KJ Hamler is leaving a good deal to the imagination of scouts, although at this point he must.
The Bears are among the teams in need of a speed receiver and Penn State's Hamler might be someone to consider, except finding an objective measure of his speed is difficult.
Hamler didn't run at the NFL Scouting Combine due to a pulled hamstring, then the Penn State pro day was canceled. The coronavirus forced cancellation of any chance for private workouts.
NFL Network's Mike Garafolo has reported Hamler is using his speed measured by the school's sports-science staff the last two years. They had him wearing what is known as a Catapult vest, and the school gave the readings at 21.76 mph and 21.58 last season. This reportedly would have put Hamler among the top 10 fastest receivers in the NFL. The readings were taken on two plays, both big gains when he was able to run for an extended period in a straight line.
The hamstring injury came during training for the combine.
"During training, I ran 4.27 when I tweaked it," Hamler told reporters at the combine. "I was going to run in 4.2 range and I wasn’t going to accept nothing less."
The list of receivers who were going to run 4.2s in the 40 at the combine is long. Only one receiver did it this year.
Times at regular pro days are always in doubt. Video "pro days" submitted by some players are even less objective tests. A measurement from an electronic vest taken last year and the prior year really requires a leap of faith from teams.
In actual games, Hamler showed he can be a big-impact player.

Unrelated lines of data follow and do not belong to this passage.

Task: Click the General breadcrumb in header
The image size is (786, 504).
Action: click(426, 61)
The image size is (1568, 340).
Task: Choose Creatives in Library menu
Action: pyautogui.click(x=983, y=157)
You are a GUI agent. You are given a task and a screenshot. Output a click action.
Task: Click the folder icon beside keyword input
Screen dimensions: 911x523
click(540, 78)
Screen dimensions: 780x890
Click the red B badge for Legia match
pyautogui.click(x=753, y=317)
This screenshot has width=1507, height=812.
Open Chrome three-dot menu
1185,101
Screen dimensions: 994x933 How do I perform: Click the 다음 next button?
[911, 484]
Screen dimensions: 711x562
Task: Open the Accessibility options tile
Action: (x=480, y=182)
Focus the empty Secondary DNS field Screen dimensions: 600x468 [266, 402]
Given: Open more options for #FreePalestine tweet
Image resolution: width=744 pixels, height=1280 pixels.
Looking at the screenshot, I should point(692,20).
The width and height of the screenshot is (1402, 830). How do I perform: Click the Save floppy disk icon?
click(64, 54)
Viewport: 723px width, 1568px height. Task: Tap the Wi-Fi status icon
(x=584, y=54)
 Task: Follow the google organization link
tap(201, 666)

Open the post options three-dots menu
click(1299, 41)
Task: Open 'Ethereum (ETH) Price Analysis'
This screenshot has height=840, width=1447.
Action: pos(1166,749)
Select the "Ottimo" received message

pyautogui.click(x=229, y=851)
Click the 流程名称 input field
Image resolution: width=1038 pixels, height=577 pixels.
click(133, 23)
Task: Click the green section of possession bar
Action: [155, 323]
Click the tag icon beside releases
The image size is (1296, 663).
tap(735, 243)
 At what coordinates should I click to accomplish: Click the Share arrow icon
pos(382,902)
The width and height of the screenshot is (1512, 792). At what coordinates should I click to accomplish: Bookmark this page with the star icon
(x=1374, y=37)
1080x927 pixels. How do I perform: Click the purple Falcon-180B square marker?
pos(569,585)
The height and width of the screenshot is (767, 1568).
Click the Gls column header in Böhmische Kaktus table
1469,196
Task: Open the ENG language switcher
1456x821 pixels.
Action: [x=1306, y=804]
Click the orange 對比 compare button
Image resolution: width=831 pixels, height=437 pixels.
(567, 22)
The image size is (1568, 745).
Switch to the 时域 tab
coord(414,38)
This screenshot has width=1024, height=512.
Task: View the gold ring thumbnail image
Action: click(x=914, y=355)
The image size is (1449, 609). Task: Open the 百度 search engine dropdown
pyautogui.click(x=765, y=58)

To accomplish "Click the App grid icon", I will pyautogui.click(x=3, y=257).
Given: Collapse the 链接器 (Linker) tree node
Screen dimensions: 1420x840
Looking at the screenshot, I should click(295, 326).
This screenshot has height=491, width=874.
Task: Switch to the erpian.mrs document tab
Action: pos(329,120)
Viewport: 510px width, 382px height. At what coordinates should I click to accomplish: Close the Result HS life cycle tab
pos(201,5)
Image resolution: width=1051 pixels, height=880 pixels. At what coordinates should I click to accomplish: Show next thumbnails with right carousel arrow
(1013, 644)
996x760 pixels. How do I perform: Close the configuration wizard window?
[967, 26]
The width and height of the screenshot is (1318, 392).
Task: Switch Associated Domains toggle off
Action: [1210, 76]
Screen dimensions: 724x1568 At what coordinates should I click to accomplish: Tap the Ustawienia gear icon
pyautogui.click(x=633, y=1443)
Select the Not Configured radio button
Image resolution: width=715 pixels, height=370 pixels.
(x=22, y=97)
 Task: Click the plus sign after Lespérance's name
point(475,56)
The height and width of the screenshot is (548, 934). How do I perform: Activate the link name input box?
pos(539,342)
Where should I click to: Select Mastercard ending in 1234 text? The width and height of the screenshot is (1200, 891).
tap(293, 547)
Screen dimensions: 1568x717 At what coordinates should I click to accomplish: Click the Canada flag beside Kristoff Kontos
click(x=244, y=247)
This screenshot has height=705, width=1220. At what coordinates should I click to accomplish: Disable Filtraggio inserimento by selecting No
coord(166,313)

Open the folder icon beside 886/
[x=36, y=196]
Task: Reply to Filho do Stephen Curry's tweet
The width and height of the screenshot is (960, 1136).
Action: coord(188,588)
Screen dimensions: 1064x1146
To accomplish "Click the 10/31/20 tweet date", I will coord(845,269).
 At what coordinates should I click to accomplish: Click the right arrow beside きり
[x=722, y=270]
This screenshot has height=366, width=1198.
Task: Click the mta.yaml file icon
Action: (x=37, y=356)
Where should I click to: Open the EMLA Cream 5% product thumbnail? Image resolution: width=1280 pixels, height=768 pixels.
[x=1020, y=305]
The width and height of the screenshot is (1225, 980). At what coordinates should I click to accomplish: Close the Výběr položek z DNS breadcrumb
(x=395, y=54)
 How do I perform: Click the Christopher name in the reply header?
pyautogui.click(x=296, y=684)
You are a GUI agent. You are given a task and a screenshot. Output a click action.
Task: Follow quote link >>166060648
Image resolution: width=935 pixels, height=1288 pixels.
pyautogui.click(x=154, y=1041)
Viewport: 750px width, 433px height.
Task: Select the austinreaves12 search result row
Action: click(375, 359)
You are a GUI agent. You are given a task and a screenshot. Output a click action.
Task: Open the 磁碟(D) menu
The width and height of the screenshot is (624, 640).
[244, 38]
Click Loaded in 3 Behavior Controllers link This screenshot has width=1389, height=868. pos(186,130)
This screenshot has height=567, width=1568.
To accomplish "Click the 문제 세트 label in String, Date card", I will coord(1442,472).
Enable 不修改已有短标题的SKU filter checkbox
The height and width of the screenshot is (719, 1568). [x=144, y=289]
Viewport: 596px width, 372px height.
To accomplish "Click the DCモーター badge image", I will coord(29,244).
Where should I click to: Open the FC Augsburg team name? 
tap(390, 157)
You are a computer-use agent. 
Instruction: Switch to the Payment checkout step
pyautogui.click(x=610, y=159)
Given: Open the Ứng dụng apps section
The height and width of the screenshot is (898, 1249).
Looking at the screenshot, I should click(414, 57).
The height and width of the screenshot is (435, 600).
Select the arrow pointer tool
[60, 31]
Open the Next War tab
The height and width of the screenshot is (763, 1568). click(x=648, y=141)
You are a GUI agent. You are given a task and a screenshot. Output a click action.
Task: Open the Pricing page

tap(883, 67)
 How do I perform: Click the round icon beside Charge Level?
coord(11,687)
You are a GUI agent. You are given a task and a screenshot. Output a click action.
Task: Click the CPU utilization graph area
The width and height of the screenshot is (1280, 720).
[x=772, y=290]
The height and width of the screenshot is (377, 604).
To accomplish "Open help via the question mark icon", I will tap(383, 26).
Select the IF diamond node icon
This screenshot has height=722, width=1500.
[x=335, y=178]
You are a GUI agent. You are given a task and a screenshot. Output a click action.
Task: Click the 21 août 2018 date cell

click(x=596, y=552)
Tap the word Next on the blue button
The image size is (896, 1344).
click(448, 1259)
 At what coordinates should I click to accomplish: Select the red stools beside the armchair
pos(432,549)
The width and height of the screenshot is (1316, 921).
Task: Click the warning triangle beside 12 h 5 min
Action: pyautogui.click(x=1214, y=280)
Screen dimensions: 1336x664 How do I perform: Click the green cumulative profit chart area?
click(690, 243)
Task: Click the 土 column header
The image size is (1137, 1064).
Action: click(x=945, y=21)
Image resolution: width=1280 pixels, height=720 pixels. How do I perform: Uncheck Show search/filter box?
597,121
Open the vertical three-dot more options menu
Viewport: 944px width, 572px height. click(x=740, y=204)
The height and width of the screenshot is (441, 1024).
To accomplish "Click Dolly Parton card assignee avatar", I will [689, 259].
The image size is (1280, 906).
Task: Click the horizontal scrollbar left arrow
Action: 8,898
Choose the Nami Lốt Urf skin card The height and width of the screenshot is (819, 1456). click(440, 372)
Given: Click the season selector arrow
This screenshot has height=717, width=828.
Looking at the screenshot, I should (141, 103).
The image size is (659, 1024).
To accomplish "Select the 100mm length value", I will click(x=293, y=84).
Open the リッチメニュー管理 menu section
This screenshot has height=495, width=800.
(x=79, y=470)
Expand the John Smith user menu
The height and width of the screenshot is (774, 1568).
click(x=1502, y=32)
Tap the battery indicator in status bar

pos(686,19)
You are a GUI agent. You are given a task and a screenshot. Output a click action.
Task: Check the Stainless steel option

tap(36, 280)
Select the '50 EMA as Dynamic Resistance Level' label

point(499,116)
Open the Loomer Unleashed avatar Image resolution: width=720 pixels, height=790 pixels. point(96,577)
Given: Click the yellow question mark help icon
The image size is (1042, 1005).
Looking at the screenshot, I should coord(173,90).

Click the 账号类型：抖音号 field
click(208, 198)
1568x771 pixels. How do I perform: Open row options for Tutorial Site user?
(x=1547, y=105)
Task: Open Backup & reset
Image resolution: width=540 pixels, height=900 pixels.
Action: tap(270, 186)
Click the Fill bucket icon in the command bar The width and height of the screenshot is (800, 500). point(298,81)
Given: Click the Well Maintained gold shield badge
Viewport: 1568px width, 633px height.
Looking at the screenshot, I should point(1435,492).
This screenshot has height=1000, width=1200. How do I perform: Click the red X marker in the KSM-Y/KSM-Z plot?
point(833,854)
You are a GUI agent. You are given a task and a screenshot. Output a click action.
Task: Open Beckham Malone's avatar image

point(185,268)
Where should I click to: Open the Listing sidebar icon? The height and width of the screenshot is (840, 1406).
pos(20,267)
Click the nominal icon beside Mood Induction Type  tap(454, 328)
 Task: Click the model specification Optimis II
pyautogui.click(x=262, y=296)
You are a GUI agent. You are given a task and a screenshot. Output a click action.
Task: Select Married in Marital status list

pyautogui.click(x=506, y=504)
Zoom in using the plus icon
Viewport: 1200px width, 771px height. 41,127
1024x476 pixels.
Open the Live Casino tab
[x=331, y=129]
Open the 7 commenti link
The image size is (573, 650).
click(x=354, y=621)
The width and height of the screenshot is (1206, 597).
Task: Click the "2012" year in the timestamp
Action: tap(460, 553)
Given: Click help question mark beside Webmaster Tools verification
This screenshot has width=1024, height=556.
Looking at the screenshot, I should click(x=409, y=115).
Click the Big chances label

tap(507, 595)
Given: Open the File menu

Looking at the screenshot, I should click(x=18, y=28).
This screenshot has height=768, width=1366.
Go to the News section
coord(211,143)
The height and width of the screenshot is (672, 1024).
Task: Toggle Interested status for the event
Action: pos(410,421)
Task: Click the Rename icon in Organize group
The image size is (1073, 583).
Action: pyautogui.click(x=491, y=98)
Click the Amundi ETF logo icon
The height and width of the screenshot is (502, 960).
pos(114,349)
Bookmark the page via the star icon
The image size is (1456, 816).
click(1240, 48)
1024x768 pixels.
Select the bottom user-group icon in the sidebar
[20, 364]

He caught 56 passes for 904 yards last year with eight touchdowns.
His speed is great regardless of which kind of clock is used to measure it and what the number after the decimal point reads.
It's good enough so he compares himself to veteran receiver DeSean Jackson, who actually did run at the combine and had an official clocking of 4.35.
"He's been the player I've been watching since I was younger," Hamler said. "I watch him, I watch Steve Smith, who played for the Carolina Panthers back in the day, so those are the two main guys I really watch."
Another player of similar size and speed to Hamler and Jackson is the receiver the Bears just cut, Taylor Gabriel. He wasn't quite as fast, recording a 4.4 on his pro day, and was 5-foot-7, 168. Jackson was 5-10, 169 on his pro day and Hamler is a bit stronger than both at 5-9, 178.
The difference between Hamler and Gabriel is Hamler really hasn't had much experience as an outside receiver. He's more of a slot receiver who makes his big plays with the ball and not by getting deep and stretching defenses. In essence, his best big plays come with the ball after someone else has stretched the defense.
"I just like short routes and taking them long," Hamler said. "That's just me. I don't necessarily like doing go routes, stuff like that. I just think actually being a technician and the route tree is the best thing."
A fit with the Bears would require being able to get downfield deep and take the top off of defenses at the "Z."
"I'm versatile," Hamler said.
To Hamler's credit, he's honest about his skills. He described a need to improve his pass-catching abilities.
"Most definitely my hands last year," he said of the area most in need of improvement. "I'm not proud of it. I dropped eight balls last year. A lot of teams know that by now.
"That's why we were always 15 minutes early before practice. If you weren't 15 minutes early, you were doing down-ups and nobody wanted to do that. (Coaches) had us focusing on ball-focusing drills and I think, for me, it was a lack of focus, lack of concentration while catching the ball. I would always turn my head and try to get upfield before ever securing the ball. The most important thing on the field is the ball. Basically just focusing on that, focusing the ball all the way into the tuck, I've been working on that from offseason until now."
There are other speed receivers expected to be available in Round 2 or late Round 1 of the draft. Jalen Reagor of TCU is one. Arizona State's Brandon Aiyuk is another.
Both are more capable of playing the outside or "Z" receiver spot as well as going into the slot.
Whether Hamler is versatile enough to be on the outside isn't known, but his toughness hasn't been questioned by scouts. He's a little stronger than Gabriel, whose two concussion last year likely had an impact in the Bears' decision to let him go.
And no one can question Hamler's willingness to work for success.
"That's probably the main thing," Hamler said. "Like I said, it's a grown man's sport, so basically you have to fight for another man's job."